Si l’assurance duplicative n’est pas offerte ici, ce n’est pas parce qu’il n’y a pas de marché ou de demande. C’est plutôt qu’un ensemble de lois font en sorte qu’il n’est pas intéressant pour un assureur de lancer un tel produit. En ce moment, seules quatre provinces canadiennes permettent à de tels régimes d’assurance d’exister : la Nouvelle-Écosse, le Nouveau-Brunswick, la Saskatchewan et Terre-Neuve-et-Labrador.

Ce qu’elles ont en commun, c’est qu’elles n’ont vraisemblablement pas une population assez grosse pour qu’il en vaille le coût pour les assureurs de développer des produits spécifiques à ces régions. La plus populeuse, la Saskatchewan, compte 1,2 million d’habitants. C’est à peu près autant que la région métropolitaine d’Ottawa, si l’on omet la ville de Gatineau.

À cela s’ajoutent des restrictions quant à la facturation, et l’interdiction de la pratique mixte, qui font en sorte que le marché peine à se développer.

Au Québec, l’assurance maladie duplicative n’a été autorisée que pour trois interventions bien spécifiques à la suite de la décision Chaoulli. Pour toutes les autres interventions, la loi interdit formellement l’assurance duplicative.

Sans surprise, un marché de l’assurance ne s’est pas développé pour l’arthroplastie-prothèse totale de la hanche ou du genou, ou pour l’extraction de la cataracte avec implantation d’une lentille intraoculaire.
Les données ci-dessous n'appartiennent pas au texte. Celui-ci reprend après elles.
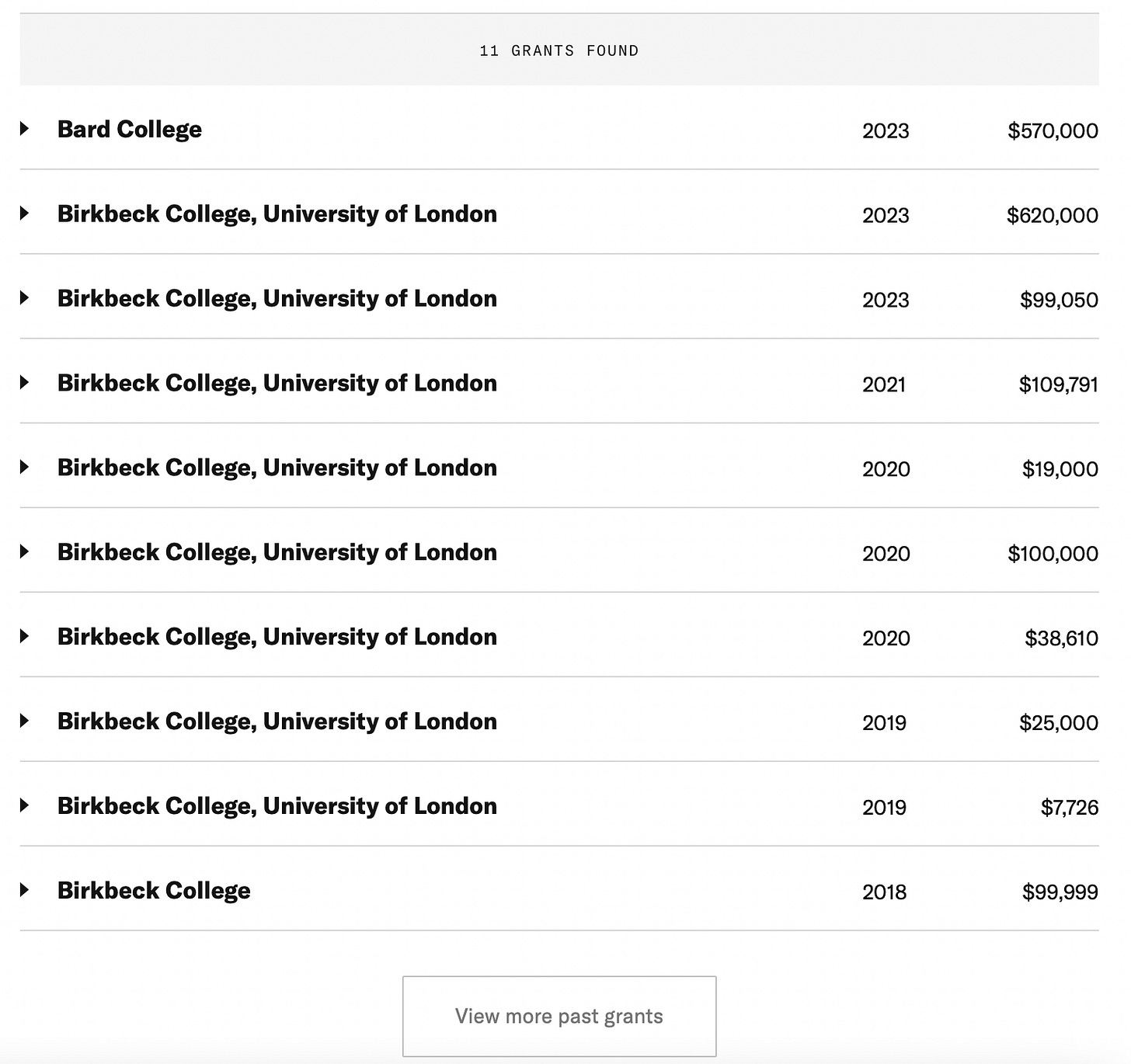
Task: Click the 2018 year label
Action: point(884,892)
Les interventions sont trop spécifiques, trop limitées, pour qu’une masse critique de la population choisisse de s’assurer. Les cinq autres provinces ne se sont pas compliqué la vie : elles interdisent formellement la vente de ces assurances.
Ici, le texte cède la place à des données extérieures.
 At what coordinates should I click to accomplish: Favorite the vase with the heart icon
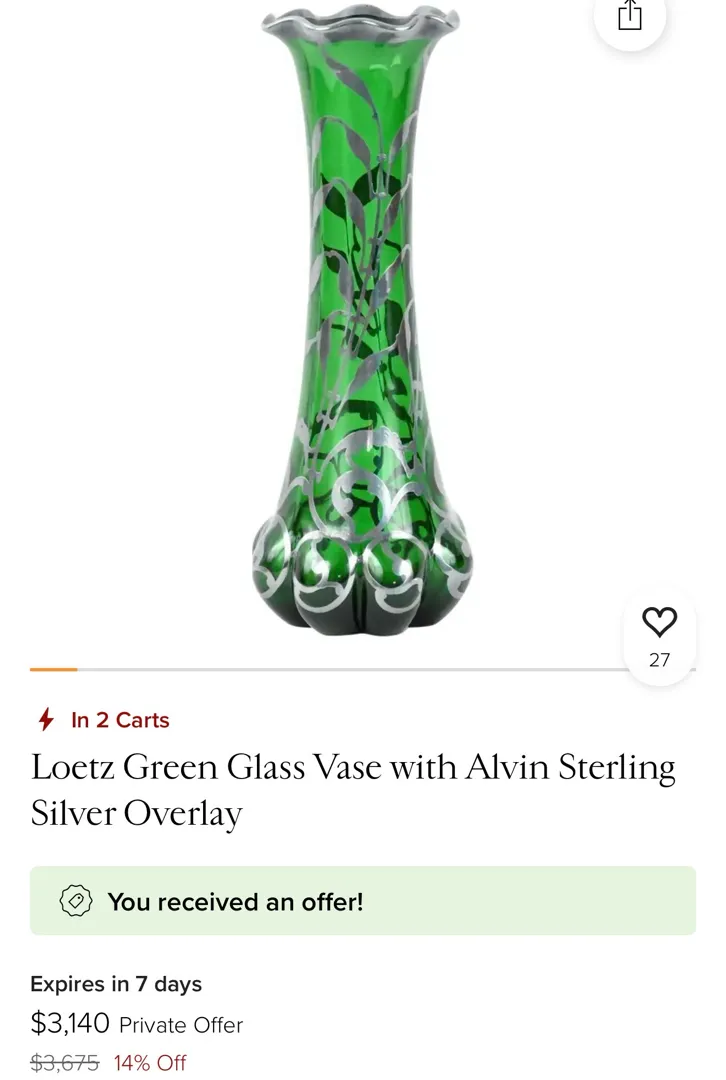tap(659, 622)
Résultat : pour la vaste majorité des Canadiens, la seule option de soins est de languir sur les listes d’attente devenues caractéristiques de notre système de santé. Mais comme le notait l’ex-juge en chef de la Cour suprême Beverly McLachlin, « l’accès à une liste d’attente n’est pas l’accès à des soins de santé ».
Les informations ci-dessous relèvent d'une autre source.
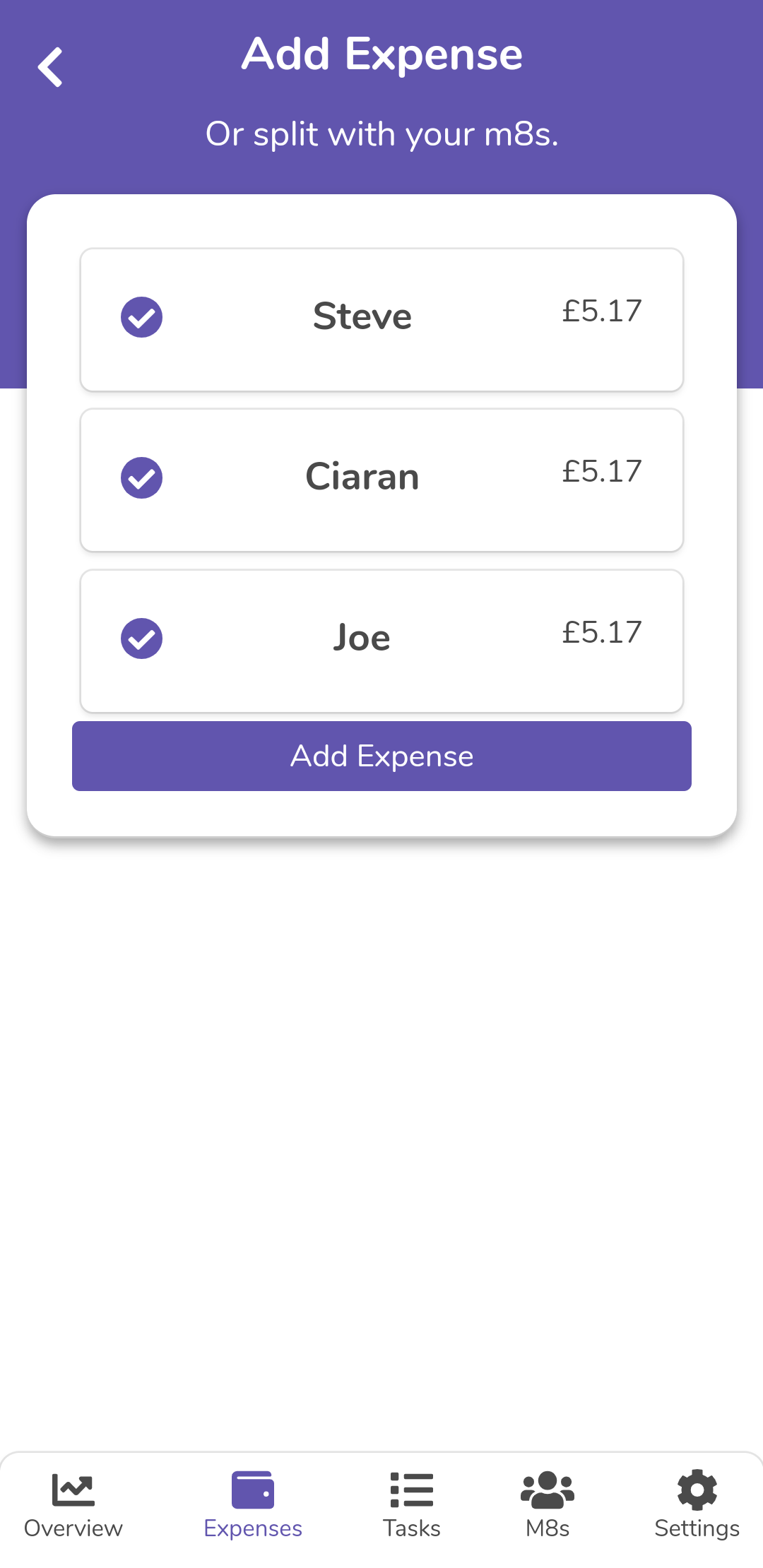The height and width of the screenshot is (1568, 763).
Task: Switch to the Overview tab label
Action: pyautogui.click(x=73, y=1528)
Pour 159 000 de nos compatriotes, cette inaccessibilité des soins n’est pas théorique non plus. Ils la vivent quotidiennement dans l’attente d’une opération. Il y a fort à parier que bon nombre d’entre eux opteraient pour se faire soigner au privé si une assurance levait les barrières financières.

Si attendre n’est jamais agréable, c’est encore pire quand on a mal.

La meilleure chose que le gouvernement du Québec pourrait faire pour les aider serait de leur offrir d’autres options, comme l’assurance duplicative, pour qu’ils puissent accéder aux soins dont ils ont besoin.

Maria Lily Shaw est chercheuse associée à l’IEDM et l’auteure de « Lever l’interdiction touchant l’assurance maladie privée duplicative au Québec ». Elle signe ce texte à titre personnel.